-- Task directions --
Find the word "height" in the data below and copy each line that holds it.

-- Materials provided --
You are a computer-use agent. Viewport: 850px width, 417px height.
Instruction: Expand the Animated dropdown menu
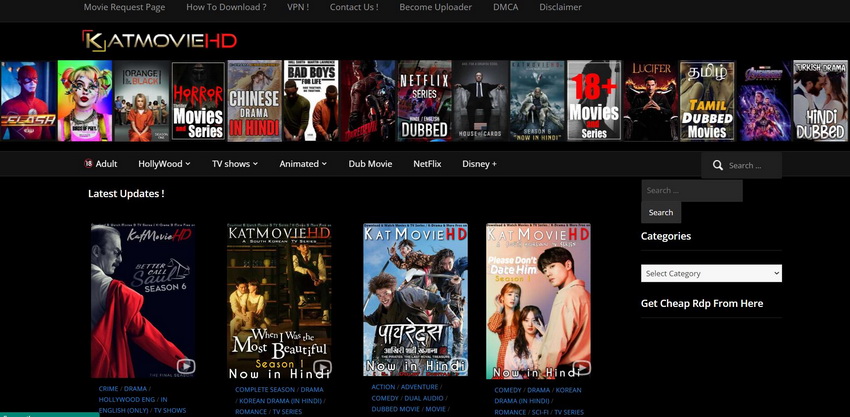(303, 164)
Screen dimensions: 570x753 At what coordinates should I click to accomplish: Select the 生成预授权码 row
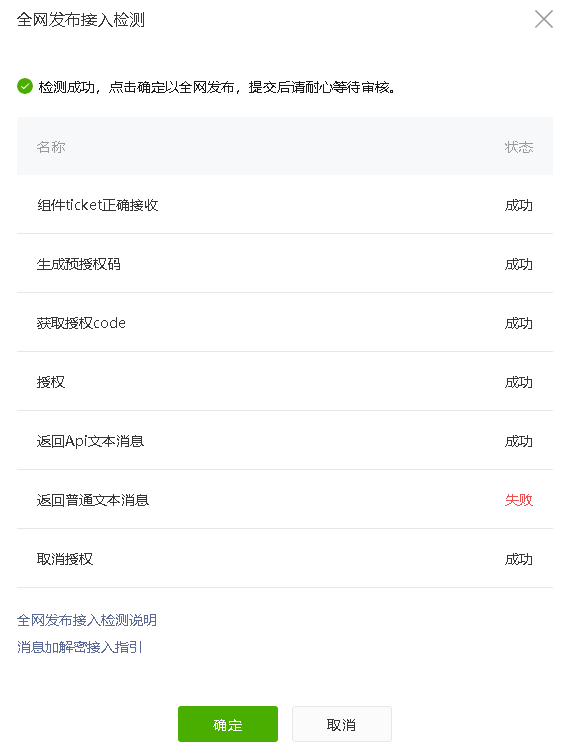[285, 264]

* * *

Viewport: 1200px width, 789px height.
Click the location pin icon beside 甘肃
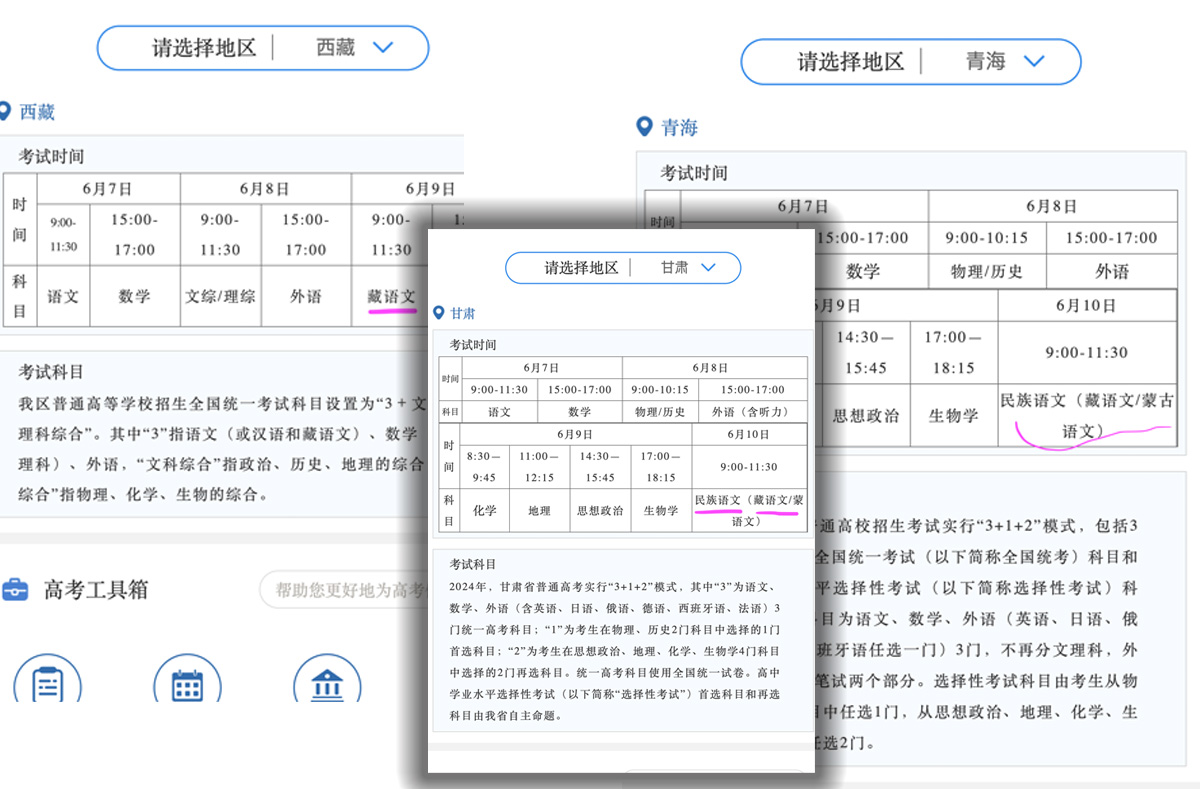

--

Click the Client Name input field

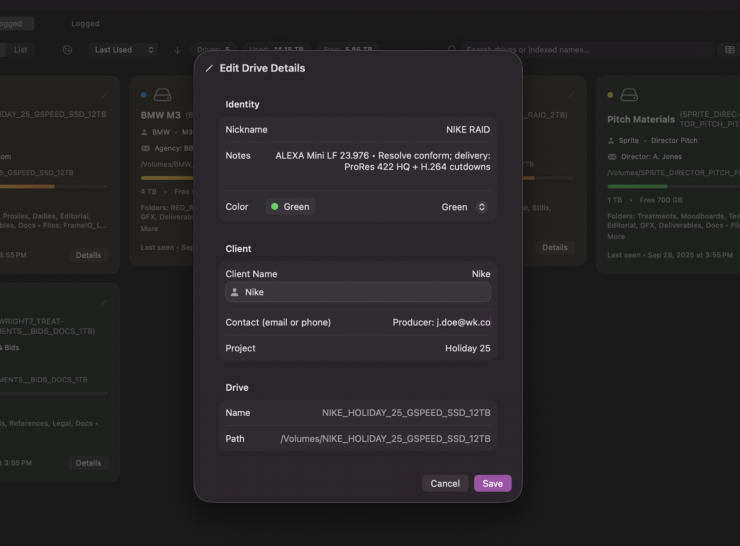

-- Written reply --
You are a computer-use agent. Viewport: 850px width, 417px height.
Viewport: 1200px width, 789px height.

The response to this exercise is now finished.